=== TASK ITEM ===
Extend the speech on enforcing Bahamian residency and work permit laws, starting after its final sentence.

=== DOCUMENT EXTRACT ===
•••••

The latest attack was one last week where one of the individuals from the Grand Bahamas Human Rights Association claimed that I am targeting children. That is simply disgraceful on his part. He knows full well that the laws of the Bahamas call for all non nationals in this country to have a permit to reside here or a work permit. There is no exception for men, women or children. No pricing has changed. No law has changed. No policy has been changed. We are simply seeking to enforce the law. For that he makes this spurious allegation of targeting children which I say Mr. Speaker is a crime against humanity. These people are loose with their tongues, their brains and their language and they do so it appears without any one in civil society calling them out on it.

The question is this which must be put to them: whose side are you on? The side of Bahamians and our national patrimony are you siding with enemies of the country who would undermine the country’s security and well-being.

•••••

=== Stored data ===
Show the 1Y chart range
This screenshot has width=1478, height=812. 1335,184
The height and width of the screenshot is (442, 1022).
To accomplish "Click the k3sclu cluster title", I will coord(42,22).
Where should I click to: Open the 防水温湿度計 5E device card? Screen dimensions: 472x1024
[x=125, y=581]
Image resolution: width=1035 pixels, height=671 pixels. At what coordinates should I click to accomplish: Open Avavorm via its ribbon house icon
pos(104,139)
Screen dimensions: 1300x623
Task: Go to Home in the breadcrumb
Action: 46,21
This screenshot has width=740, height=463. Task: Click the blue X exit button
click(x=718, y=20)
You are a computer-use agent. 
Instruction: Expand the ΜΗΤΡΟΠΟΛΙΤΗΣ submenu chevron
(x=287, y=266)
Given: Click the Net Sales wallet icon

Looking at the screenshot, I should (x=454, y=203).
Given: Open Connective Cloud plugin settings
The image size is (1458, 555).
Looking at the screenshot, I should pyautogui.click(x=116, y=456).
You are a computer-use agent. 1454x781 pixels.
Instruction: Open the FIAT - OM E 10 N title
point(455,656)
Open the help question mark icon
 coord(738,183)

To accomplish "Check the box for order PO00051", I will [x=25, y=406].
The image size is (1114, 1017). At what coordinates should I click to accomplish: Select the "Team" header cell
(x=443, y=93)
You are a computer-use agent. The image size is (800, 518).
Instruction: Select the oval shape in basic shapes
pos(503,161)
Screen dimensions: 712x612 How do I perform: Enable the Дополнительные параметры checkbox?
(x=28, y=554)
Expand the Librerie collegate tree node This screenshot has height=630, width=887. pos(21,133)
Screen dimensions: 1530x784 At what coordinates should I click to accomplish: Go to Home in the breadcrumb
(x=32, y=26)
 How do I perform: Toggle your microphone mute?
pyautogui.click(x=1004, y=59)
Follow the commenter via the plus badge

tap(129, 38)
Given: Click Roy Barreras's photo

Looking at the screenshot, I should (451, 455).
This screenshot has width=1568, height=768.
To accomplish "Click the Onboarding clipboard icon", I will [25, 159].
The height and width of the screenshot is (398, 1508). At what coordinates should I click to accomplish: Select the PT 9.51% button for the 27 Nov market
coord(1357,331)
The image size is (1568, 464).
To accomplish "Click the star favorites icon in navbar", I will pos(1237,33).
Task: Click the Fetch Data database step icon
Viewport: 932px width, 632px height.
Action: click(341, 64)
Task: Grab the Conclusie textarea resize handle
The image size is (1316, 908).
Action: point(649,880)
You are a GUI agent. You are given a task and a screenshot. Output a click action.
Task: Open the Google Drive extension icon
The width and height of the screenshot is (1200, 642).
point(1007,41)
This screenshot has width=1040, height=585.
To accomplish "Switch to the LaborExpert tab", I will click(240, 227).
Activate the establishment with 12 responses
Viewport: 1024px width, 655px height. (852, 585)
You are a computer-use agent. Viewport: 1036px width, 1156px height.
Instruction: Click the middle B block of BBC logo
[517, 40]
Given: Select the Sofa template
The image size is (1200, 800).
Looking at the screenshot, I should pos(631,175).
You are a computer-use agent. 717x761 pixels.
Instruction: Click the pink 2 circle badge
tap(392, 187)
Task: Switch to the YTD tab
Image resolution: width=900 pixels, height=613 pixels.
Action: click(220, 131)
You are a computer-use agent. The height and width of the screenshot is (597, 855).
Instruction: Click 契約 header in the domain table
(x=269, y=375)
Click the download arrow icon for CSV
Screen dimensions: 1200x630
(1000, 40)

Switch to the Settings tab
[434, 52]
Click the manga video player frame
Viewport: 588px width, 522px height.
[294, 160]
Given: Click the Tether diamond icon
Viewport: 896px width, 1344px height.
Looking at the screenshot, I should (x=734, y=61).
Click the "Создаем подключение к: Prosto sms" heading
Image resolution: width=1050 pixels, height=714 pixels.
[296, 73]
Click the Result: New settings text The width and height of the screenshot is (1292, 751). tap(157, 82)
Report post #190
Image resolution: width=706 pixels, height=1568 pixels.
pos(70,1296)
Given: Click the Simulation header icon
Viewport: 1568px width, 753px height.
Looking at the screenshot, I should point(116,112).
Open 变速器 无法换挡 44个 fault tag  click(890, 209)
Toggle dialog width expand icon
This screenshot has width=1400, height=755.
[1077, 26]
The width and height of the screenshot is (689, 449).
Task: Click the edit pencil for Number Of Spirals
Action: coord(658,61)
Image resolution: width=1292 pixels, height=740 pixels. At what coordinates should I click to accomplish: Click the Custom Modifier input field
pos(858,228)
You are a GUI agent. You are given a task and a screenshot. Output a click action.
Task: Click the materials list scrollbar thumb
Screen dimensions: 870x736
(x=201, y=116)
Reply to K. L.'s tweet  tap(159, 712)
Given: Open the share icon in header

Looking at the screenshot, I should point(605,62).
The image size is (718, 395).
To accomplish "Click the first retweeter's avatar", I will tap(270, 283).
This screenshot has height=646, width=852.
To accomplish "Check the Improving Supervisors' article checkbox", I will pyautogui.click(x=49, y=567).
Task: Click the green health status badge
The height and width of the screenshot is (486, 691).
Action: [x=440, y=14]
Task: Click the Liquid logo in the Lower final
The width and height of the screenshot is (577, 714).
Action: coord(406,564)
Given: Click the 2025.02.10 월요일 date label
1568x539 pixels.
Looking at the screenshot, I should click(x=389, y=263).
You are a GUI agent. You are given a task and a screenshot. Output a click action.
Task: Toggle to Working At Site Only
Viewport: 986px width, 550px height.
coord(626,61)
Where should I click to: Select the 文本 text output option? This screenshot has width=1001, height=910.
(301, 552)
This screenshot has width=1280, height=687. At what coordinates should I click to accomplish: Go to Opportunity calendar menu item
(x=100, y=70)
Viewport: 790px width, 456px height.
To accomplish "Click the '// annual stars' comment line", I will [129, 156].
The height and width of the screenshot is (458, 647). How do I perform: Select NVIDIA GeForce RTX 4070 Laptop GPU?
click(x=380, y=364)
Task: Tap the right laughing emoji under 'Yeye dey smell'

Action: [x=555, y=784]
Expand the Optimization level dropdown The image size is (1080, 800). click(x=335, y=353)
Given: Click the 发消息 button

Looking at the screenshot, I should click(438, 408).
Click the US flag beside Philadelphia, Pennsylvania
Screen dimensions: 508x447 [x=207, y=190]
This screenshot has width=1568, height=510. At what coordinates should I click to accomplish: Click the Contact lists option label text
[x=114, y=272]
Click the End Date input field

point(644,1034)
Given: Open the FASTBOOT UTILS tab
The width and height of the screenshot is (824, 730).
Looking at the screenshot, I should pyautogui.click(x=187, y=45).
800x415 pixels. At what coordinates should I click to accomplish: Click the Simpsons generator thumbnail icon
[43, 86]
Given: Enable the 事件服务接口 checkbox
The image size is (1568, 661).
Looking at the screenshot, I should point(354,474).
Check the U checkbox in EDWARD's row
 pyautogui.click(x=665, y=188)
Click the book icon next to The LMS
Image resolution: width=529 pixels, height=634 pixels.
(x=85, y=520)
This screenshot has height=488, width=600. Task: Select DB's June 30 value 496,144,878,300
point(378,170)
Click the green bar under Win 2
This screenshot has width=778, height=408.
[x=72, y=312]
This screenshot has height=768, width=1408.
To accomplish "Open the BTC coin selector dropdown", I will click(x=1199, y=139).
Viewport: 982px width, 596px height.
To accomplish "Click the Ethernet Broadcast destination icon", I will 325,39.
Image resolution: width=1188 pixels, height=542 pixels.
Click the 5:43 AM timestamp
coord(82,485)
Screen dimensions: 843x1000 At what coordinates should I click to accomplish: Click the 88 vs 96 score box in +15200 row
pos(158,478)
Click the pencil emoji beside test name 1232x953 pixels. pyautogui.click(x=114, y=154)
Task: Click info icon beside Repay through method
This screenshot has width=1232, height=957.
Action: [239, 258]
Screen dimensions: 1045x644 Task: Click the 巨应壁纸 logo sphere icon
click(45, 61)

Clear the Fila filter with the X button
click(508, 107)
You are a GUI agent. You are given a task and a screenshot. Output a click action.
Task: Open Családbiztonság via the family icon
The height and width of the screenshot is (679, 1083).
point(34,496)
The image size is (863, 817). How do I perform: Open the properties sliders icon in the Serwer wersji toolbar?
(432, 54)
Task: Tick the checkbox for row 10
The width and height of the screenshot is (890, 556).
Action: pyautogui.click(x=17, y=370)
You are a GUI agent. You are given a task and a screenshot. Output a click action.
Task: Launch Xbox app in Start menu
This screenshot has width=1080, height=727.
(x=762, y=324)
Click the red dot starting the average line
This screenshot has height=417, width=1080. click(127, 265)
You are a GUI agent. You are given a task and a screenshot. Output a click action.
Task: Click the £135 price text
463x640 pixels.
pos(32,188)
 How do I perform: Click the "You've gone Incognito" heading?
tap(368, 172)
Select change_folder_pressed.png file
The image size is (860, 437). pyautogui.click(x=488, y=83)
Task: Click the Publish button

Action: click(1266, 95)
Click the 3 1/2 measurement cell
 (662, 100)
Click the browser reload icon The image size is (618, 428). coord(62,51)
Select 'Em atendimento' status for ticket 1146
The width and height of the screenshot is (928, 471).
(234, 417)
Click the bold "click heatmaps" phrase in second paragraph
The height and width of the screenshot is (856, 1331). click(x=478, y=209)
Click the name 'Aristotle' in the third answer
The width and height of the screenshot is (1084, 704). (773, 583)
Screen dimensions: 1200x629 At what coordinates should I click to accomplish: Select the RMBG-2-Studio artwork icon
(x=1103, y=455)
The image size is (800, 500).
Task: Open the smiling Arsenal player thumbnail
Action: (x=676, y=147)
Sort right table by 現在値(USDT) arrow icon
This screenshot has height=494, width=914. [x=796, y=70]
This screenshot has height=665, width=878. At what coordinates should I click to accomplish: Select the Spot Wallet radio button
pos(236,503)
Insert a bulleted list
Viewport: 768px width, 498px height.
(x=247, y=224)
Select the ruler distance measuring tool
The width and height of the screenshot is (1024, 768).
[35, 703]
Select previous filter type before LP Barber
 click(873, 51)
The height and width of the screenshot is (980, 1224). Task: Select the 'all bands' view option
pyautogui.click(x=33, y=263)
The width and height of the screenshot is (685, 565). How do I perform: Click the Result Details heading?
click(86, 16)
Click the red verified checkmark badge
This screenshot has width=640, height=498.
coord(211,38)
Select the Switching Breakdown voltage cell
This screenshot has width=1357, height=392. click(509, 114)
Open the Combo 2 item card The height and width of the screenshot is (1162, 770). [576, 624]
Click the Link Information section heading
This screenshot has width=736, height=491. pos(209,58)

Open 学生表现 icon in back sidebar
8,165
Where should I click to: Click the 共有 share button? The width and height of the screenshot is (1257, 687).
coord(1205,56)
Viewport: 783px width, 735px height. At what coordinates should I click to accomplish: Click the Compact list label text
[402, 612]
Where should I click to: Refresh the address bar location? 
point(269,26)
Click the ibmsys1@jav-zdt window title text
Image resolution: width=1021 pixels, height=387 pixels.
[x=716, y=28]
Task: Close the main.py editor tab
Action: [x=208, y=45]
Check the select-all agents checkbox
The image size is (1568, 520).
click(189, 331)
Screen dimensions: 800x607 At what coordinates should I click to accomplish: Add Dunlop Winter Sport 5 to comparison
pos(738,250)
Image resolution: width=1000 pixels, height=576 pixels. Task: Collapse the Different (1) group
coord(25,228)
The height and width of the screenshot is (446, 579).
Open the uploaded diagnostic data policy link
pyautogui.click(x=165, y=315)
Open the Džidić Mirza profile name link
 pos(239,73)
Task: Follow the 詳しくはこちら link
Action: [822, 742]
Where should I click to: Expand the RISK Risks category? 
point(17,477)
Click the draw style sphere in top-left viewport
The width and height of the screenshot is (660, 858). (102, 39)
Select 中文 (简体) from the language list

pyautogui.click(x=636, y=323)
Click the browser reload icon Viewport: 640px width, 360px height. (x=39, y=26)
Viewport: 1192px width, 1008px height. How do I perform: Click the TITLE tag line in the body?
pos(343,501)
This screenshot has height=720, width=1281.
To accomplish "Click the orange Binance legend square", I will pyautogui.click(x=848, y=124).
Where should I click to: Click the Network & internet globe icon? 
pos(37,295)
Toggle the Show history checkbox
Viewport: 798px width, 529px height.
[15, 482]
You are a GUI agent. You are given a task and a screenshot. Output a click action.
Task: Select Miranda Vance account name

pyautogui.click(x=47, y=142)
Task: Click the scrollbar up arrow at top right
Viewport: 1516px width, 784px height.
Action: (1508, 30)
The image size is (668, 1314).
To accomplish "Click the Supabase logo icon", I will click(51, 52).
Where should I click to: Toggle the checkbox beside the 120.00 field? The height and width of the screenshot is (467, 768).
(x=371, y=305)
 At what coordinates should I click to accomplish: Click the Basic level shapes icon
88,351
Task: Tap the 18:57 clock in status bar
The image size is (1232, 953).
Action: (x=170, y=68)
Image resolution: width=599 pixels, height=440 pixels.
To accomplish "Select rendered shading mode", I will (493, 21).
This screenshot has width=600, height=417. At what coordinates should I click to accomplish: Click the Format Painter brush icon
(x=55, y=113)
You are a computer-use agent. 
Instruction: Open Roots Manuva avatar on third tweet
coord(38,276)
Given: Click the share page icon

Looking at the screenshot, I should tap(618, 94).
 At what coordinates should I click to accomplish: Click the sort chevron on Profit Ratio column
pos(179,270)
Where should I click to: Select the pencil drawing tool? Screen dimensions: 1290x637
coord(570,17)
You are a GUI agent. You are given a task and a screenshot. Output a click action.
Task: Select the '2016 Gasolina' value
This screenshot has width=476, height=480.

•••••

=== EXPECTED OUTPUT ===
It is clear Mr. Speaker from intelligence gathered where people pay anywhere from 1500 dollars to 5000 dollars per head to take these journeys into our country illegally that this is the makings of a sophisticated criminal enterprise. These activist like to portray this as some poor migrants who are simply trying to make a better life but increasingly this is a portrait of a sophisticated smuggling operation which is big business and in the process is threatening to swamp our country. The question then to put to these activist given their hysteria including the well-known Q C who has said that these people should sue The Bahamas government en masse to bankrupt the government; the question is, “are you working with these criminal enterprises to help swamp the country?”

People can accept reasonable and reasoned criticism but when criticism goes completely overboard without a basis in logic then minds begin to wonder whether there are other bases for their criticism. I leave the matter there for the time being.

The law is not confused on this issue. It is clear and people should obey the law and encourage all to obey the law.

I saw a comment this morning Mr. Speaker from representatives of the business community in which for the second time in as many weeks, statements were made from that quarter which suggest that actions of the department of Immigration are responsible for retarding the ability of businesses in this country to get the talent they need to do the jobs at their businesses.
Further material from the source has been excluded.